Generally, such Scriptural dictums are applicable only to spiritual aspirants and not to Self-realized persons. It is wrong to bypass Vedic and other rituals as long as one is not Self-realized. The right path to Self realization is action – worship – knowledge and finally realization.

530. Trivikramaḥ त्रिविक्रमः

Vikrama means a step and trivikrama means three steps. This nāma refers to the three steps of Lord Viṣṇu.

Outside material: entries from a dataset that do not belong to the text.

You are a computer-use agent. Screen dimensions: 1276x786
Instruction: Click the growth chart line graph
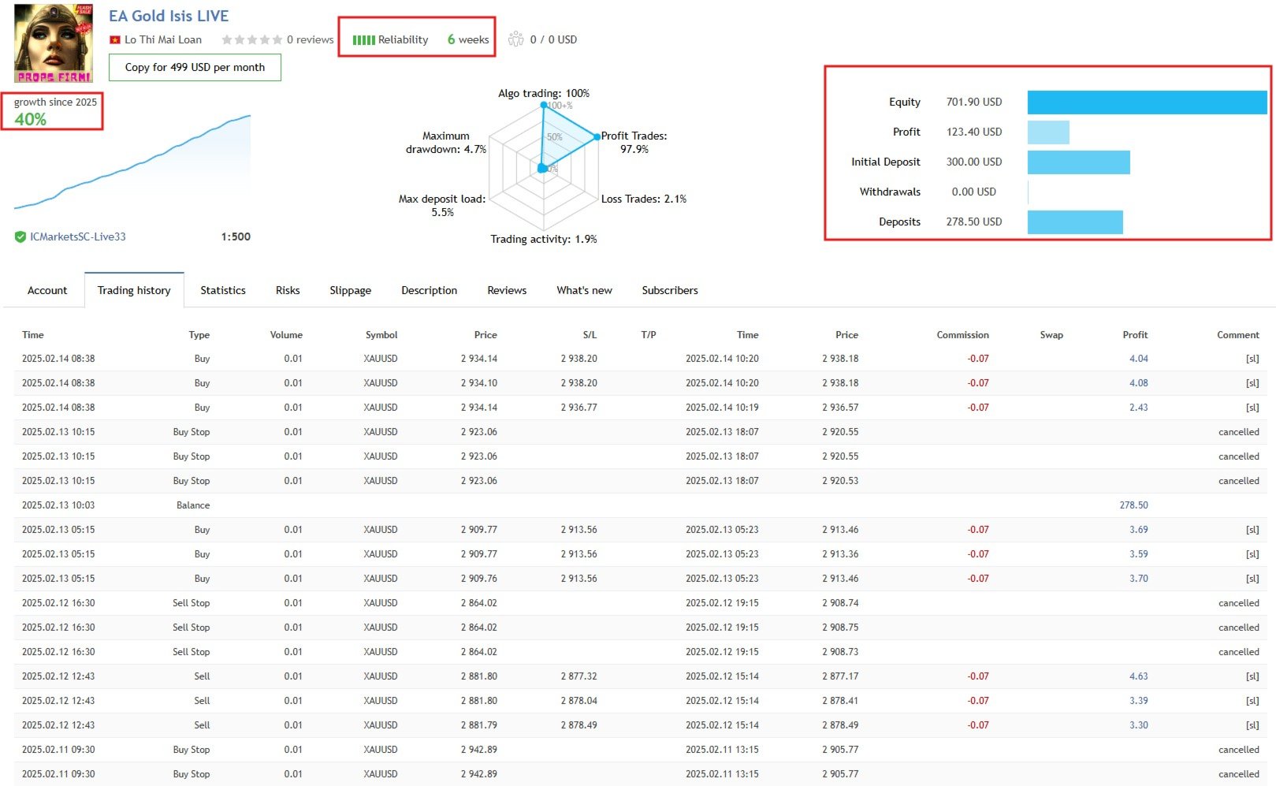pyautogui.click(x=132, y=162)
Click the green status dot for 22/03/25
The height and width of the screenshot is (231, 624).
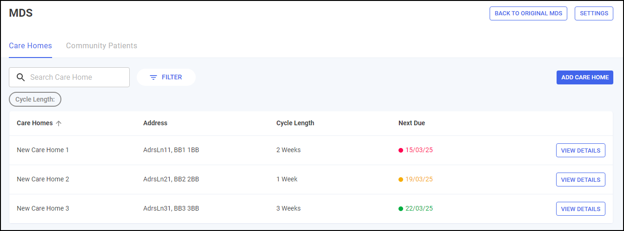click(401, 209)
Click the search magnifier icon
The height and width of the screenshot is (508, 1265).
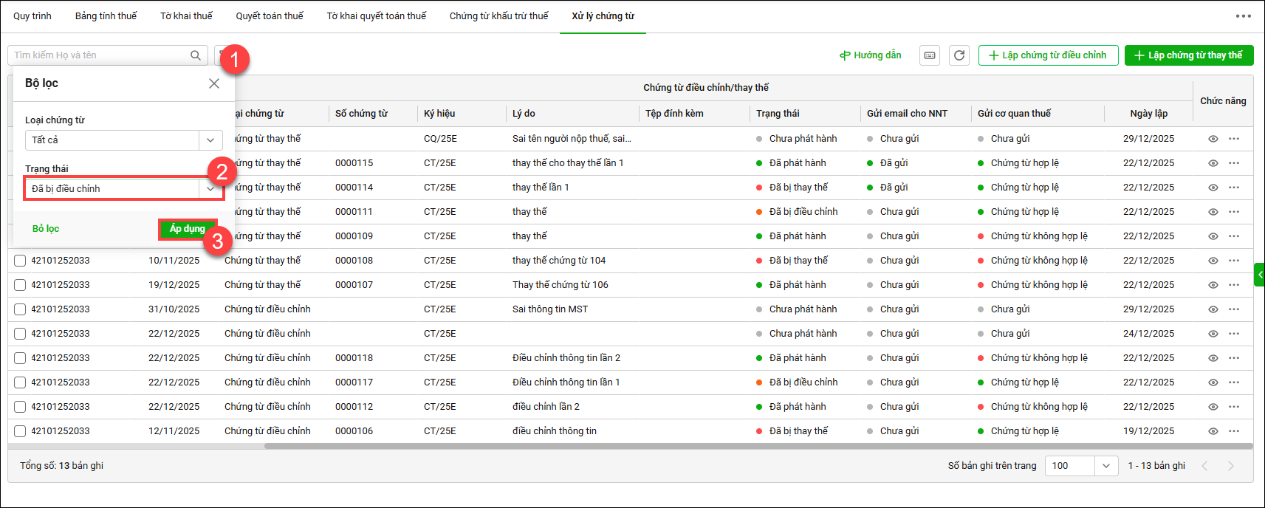click(x=196, y=55)
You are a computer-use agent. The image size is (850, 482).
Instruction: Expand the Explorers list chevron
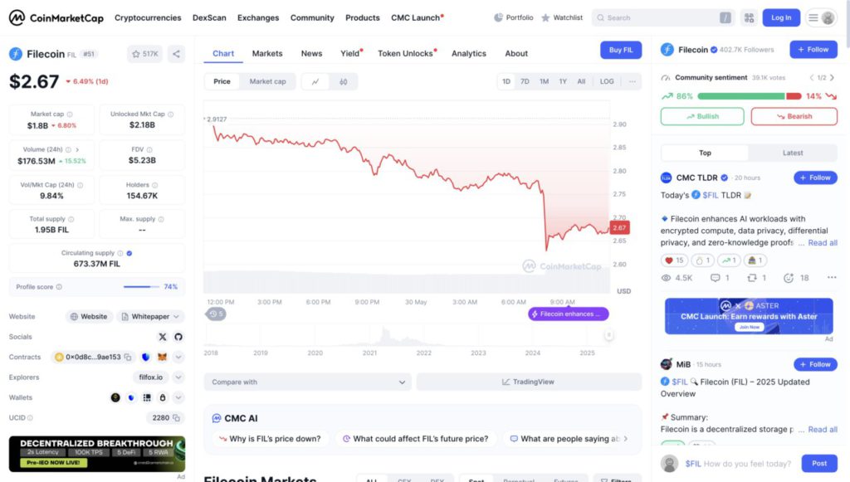[178, 377]
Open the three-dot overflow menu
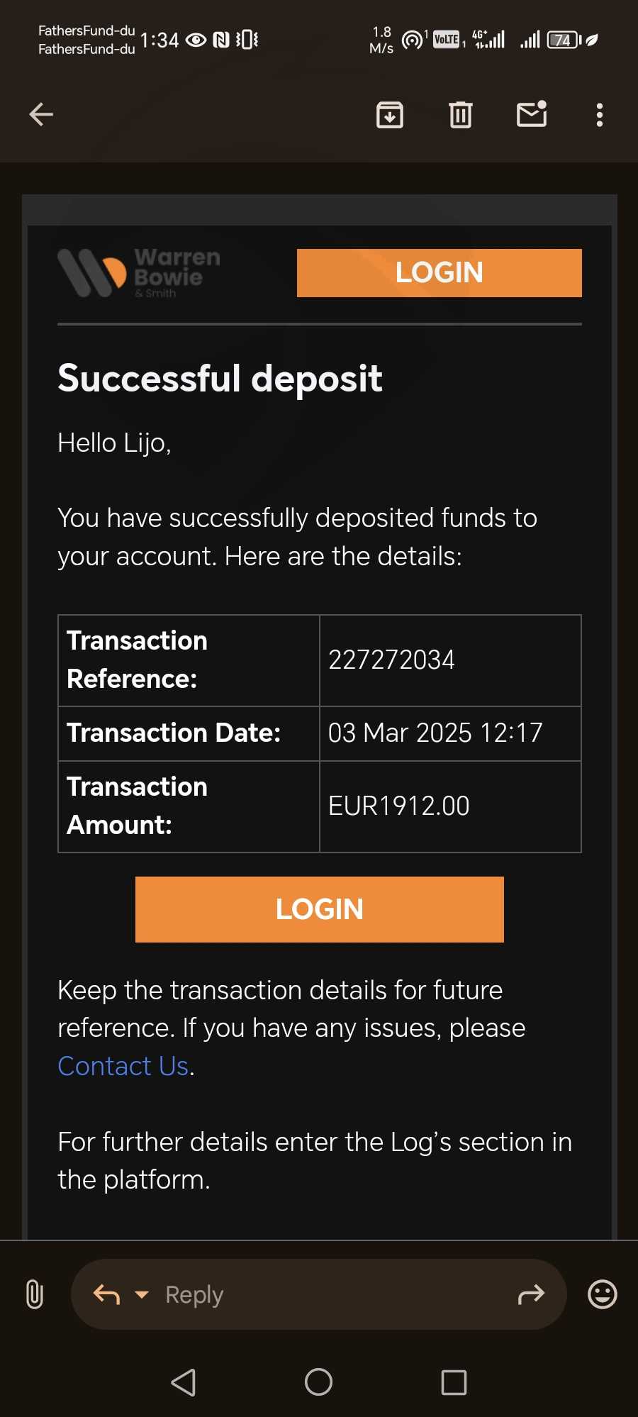The width and height of the screenshot is (638, 1417). click(x=600, y=114)
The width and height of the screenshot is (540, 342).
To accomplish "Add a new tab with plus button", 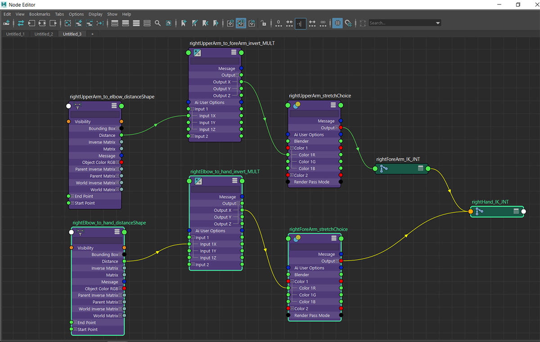I will [x=92, y=34].
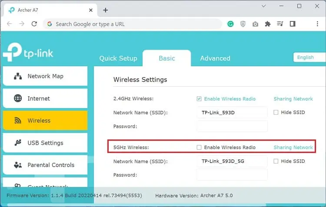Click the 2.4GHz Password input field
The width and height of the screenshot is (326, 207).
pos(232,126)
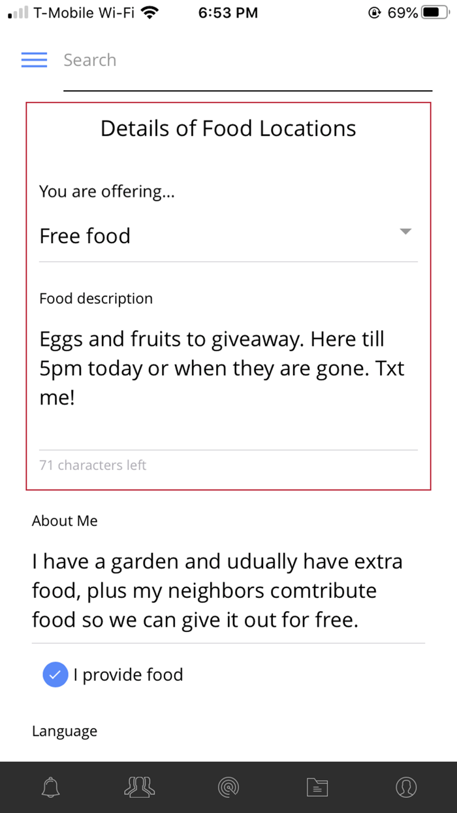Open the resources folder icon
457x813 pixels.
pos(317,787)
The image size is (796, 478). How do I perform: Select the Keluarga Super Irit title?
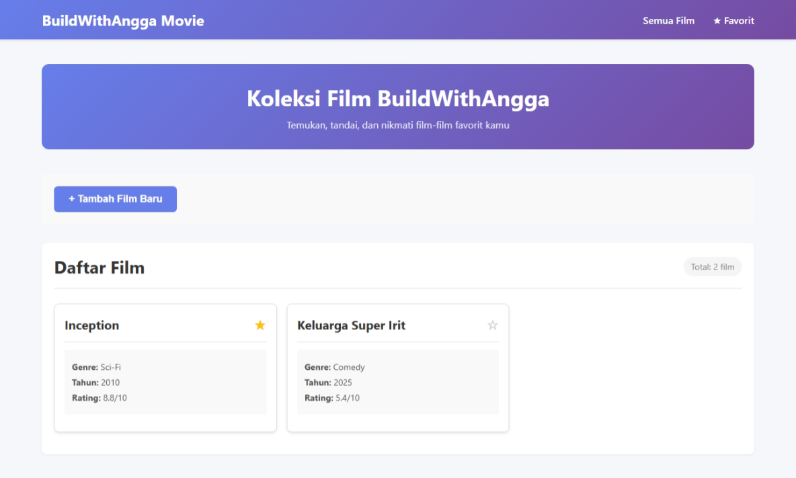click(351, 325)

Rig Veda refers to His three steps in various hymns and many of these hymns together form the famous Viṣṇu sūkta. These three steps are placed in three places of the universe. The first step in the earth, comprising of matter; the second step in the mid world comprising materialistic energies and the third and the last step is on the heaven, the mental and cosmic energies. His devotees watch this final step called His Supreme Step. This is explained in Rig Veda (I.xxii.20 and 21):

तद्विष्णोः परमं पदं सदा पश्यन्ति  सूरयः। दिवीव चक्षुर् आततम्॥

तद्विप्रासो विपन्यवो जागृवाम्सः समिन्धते। विष्णोर्यत्परमं पदम्॥

 tadviṣṇoḥ paramaṁ padaṁ sadā paśyanti  sūrayaḥ| divīva cakṣur ātatam||

tadviprāso vipanyavo jāgṛvāmsaḥ samindhate| viṣṇoryatparamaṁ padam|| 

Subtle meaning: The wise and true seekers realize Him through contemplating within their own selves; they see Him vividly as the eyes range over the sky. By transcendental meditation and pious acts, the vigilant seeker of truth realizes the all-pervading Self within the innermost cavity, the Supreme Abode of Lord Viṣṇu.

This nāma also refers to His incarnation as Vāmana. During this incarnation, He placed three cosmic steps; one on the earth, another on the Satyaloka of Brahma and the third one on the head of the demon Bali.  Viṣṇu grew from His dwarfish form to Cosmic form.

Tri in general refers to all the triads such as three worlds; iccā, jñāna and kriya śakti-s; creation, sustenance and destruction, etc and Viṣṇu controls all these triads for upholding the universe (multiple galaxies such as earth’s Milky Way form the universe).

531. Maharṣiḥ kapilācāryaḥ महर्षिः कपिलाचार्यः

Kapila is a great sage and is the founder of Sāṁkhya philosophy. It is believed that Lord Viṣṇu incarnated Himself as Sage Kapila. Maharṣi means great sage and ācārya means teacher. Maharṣi-s are said to have been created Manu. Some texts say they are seven in number and others say ten. Kpila’s name does not find a place in either of these lists. But there are other references to pronounce the greatness of Kapila.

Kṛṣṇa calls Maharṣi Kapila as siddha. Kṛṣṇa says in Bhagavad Gītā (X.26), “among the siddha-s, I am Kapila.” Kṛṣṇa makes distinction between a sage and a siddha. Siddha generally means the perfected ones. Siddha-s are those who have attained supernatural powers and are fully realized ones. Kapila is said to be the chief of Siddha-s.

Śvetāśvatara Upaniṣad (V.2) says, “tam ṛṣim kapilam तम् ऋषिम् कपिलम्”, where kapilam refers to the Brahman.  This also goes to prove that Viṣṇu incarnated as Kapila. It is also said that Viṣṇu incarnated as Kapila to found Sāṁkhya philosophy. Hence this nāma.

Sāṁkhya philosophy is one of the three great divisions of Hindu philosophy ascribed to the sage Kapila, and so called either from discriminating in general, or enumerating twenty-five tattva-s, twenty-three of which are evolved out of Prakṛti, the primordial Essence or First-Producer viz. buddhi, ahaṃkāra, the five tanmātra-s, the five principle elements and mind. The twenty fifth is Puruṣa or Spirit (Soul) who is not a producer and wholly distinct from the twenty-four other, tattva-s and is multitudinous.  Each individual Puruṣa by its union with Prakṛti cause a individual being. The object of this philosophy being to effect the final liberation of the Puruṣa or Spirit from the fetters caused by illusionary effects of Prakṛti.